THE PROBLEM:
A word-for-word transcription of all the data is required.

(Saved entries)
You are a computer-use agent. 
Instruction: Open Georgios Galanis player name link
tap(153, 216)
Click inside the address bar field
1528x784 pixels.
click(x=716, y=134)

THE ANSWER:
You are a computer-use agent. 
Instruction: Open Georgios Galanis player name link
tap(153, 216)
Click inside the address bar field
1528x784 pixels.
click(x=716, y=134)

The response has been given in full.